Bei der Überlassung von Sportanlagen liegt grundsätzlich eine einheitliche steuerpflichtige Leistung vor (Abschn. 4.12.11 Abs. 1 UStAE).
2. Nutzung zu unternehmerischen und unternehmensfremden Zwecken
Wird das Grundstück oder der Grundstücksteil vom Mieter nicht nur für unternehmerische, sondern auch für unternehmensfremde Zwecke genutzt, so liegt ein optionsfähiger Umsatz nur insoweit vor, als die Vermietungsleistung für den unternehmerischen Bereich des Mieters bestimmt ist (Abschn. 9.1 Abs. 5 UStAE). Dies gilt auch dann, wenn für die unternehmerische und die unternehmensfremde Nutzung ein einheitliches Entgelt vereinbart ist (vgl. BFH-Urteil vom 20.7.1988, BStBl 1988 II S. 915).
Die Aufteilung der Vermietungsleistung in einen nicht optionsfähigen steuerfreien Teil und in einen Teil, bei dem ein Verzicht auf die Steuerfreiheit möglich ist, kann auf der Grundlage der jeweils zu unterschiedlichen Zwecken überlassenen Räume im Wege einer sachgerechten Schätzung erfolgen (z.B. anhand des Nutzflächenverhältnisses).
Beispiel 1
Ein Vermieter überlässt einem Rechtsanwalt eine zum Teil für Praxis- und zum Teil für Wohnzwecke genutzte Wohnung und erhält aufgrund des Mietvertrages ein Pauschalentgelt.
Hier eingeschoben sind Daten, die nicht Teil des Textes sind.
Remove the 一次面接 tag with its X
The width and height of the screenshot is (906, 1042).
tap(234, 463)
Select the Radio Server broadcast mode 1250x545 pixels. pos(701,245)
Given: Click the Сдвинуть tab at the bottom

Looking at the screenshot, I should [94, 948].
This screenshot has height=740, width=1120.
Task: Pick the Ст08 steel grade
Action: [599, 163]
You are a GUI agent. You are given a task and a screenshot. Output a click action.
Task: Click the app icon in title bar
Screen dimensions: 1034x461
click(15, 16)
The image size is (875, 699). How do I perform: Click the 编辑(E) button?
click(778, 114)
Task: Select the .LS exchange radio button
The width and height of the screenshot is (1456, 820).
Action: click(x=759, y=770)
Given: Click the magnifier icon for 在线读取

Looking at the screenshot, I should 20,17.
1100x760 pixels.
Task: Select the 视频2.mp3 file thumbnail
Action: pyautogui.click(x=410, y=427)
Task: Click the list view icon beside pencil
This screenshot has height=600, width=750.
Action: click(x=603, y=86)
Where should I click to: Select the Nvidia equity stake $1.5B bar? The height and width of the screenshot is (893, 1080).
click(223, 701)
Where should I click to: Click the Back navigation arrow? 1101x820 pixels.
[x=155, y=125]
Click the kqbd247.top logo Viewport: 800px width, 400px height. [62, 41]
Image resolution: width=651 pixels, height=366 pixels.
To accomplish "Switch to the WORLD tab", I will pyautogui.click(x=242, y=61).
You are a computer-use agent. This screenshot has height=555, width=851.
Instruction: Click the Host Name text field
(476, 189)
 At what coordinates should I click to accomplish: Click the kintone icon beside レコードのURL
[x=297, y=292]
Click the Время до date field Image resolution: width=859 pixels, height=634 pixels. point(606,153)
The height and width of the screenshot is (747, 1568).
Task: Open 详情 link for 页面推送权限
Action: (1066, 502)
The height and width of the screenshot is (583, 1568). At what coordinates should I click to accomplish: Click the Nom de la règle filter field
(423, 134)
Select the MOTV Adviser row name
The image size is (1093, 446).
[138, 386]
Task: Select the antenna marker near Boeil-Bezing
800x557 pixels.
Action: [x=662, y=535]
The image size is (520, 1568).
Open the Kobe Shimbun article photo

Der auf den für die Rechtsanwaltspraxis genutzten Raum entfallende Entgeltsanteil ist nicht getrennt ausgewiesen.
Eine Option nach § 9 Abs. 1 UStG kann nur für den Raum, der für die Rechtsanwaltspraxis genutzt wird, erfolgen. Der hierauf entfallende Mietanteil ist grundsätzlich nach dem Nutzflächenverhältnis zu schätzen.
Außer der räumlichen Trennung kann auch eine Aufteilung entsprechend der zeitlich aufeinanderfolgenden Nutzung zu unternehmerischen und unternehmensfremden Zwecken des Mieters durchzuführen sein. Dabei ist unerheblich, ob ein Jahres- oder Monatsmietvertrag abgeschlossen ist oder ob stundenweise vermietet wird.
Beispiel 2
Eine Gemeinde vermietet einen Gemeinschaftsraum an einen Verein gegen ein Jahrespauschalentgelt von 1.000 EUR jeweils montags von 18.00 bis 21.00 Uhr. Der Verein nutzt den Raum von 18.00 bis 19.00 Uhr für den ideellen Bereich, und von 19.00 bis 21.00 Uhr für den unternehmerischen Bereich. Eine gleichzeitige Nutzung liegt nicht vor.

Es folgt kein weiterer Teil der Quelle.